The United States has surpassed 600,000 dead from COVID-19, the Johns Hopkins Coronavirus Resource Center reported Tuesday. The count spans from the beginning of the pandemic 15 months ago.
While the numbers of new COVID-19 cases and daily deaths in the United States have fallen steadily in recent weeks, the milestone is a harsh reminder of the toll the pandemic has taken and is still taking.
U.S. President Joe Biden on Monday acknowledged the approaching milestone, saying that while new cases and deaths are dropping dramatically in the U.S., "there's still too many lives being lost," and "now is not the time to let our guard down."
In the United Kingdom, meanwhile, Prime Minister Boris Johnson announced late Monday that the government would be pushing back by nearly four weeks its "road map out of lockdown" date — from June 21 to July 19 — on which all COVID-19-related restrictions would be lifted.
Speaking to reporters, Johnson said the decision was based on a surge in COVID-19 infections caused by the delta variant of the virus in certain parts of the country.
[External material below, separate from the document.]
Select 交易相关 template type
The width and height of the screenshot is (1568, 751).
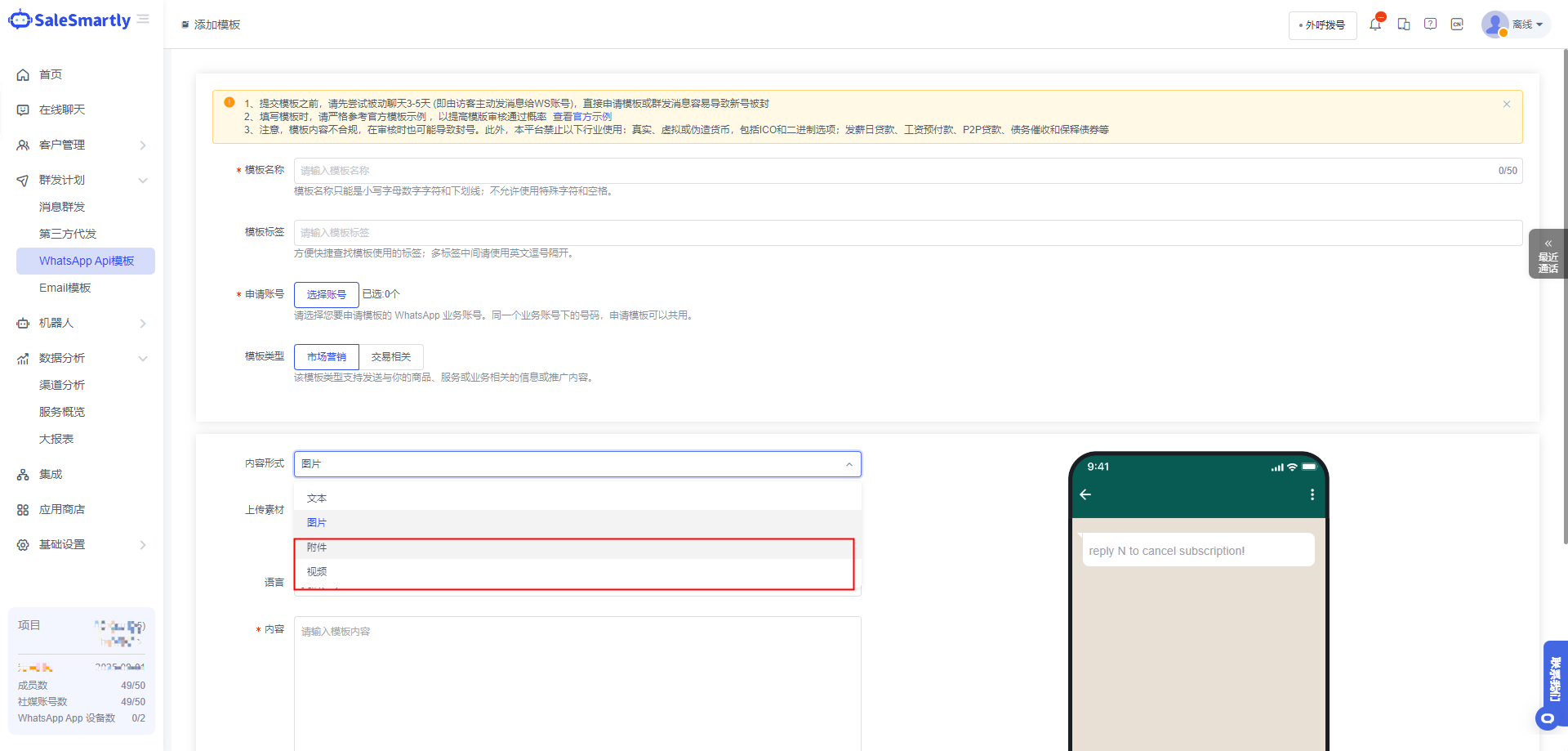coord(391,357)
He said July 19 will be "a terminus date" that will allow the country to proceed with full reopening.
Racial inequalities in COVID deaths
Meanwhile, The Associated Press reports it has uncovered data showing how the pandemic has exposed wide racial inequalities in the U.S.
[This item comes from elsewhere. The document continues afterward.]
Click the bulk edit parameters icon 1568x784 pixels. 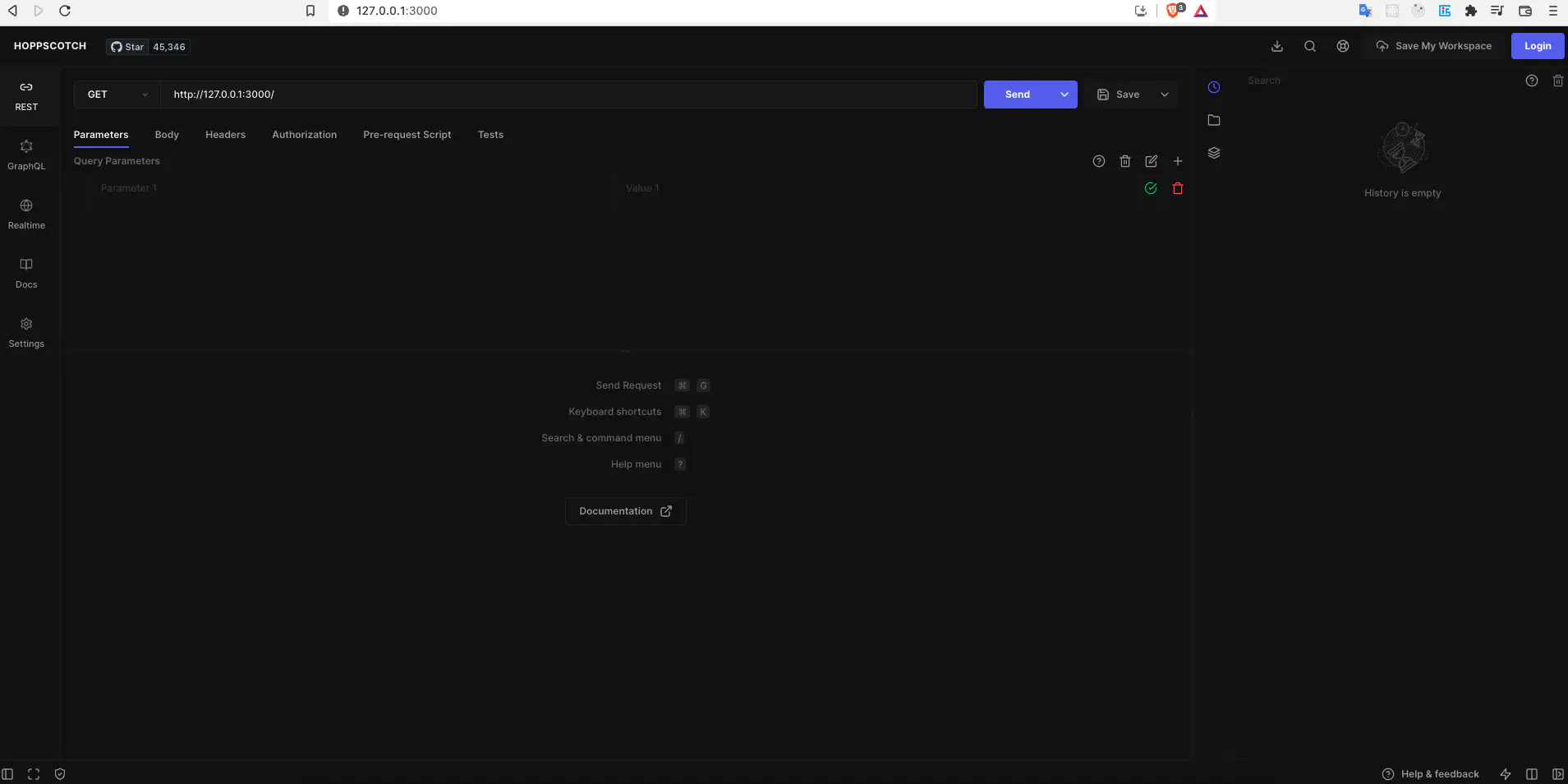tap(1151, 161)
A story published Monday by the AP said that where race is known, white Americans account for 61% of all COVID-19 deaths, followed by Hispanics with 19%, Blacks with 15%, and Asian Americans with 4% — figures that track with each group's share of the U.S. population as a whole.
But the news agency said an analysis of data released by the U.S. Centers for Disease Control and Prevention estimates that after adjusting for population age differences, Native Americans, Hispanics and Blacks are two to three times more likely than whites to die of the disease. The AP also found that Hispanics are dying at much younger ages than other groups — 37% of Hispanic deaths were of people younger than 65, compared with 30% for Blacks and 12% for whites.
According to the AP, Blacks and Hispanics overall have less access to medical care and are in poorer health, with higher rates of diabetes and high blood pressure. They are less likely to work from home and more likely to work at jobs deemed "essential" and to live in crowded, multigenerational households, where working family members are more likely to expose others to the virus.
An analyst with the Kaiser Family Foundation, a nonpartisan health policy research organization, told the AP that the high rates of COVID-19 deaths among Blacks and Hispanics parallel sharply with the low vaccination rates among those groups.
As of Tuesday afternoon, the United States had posted 600,159 deaths out of nearly 33.5 million total infections, according to Johns Hopkins Coronavirus Resource Center.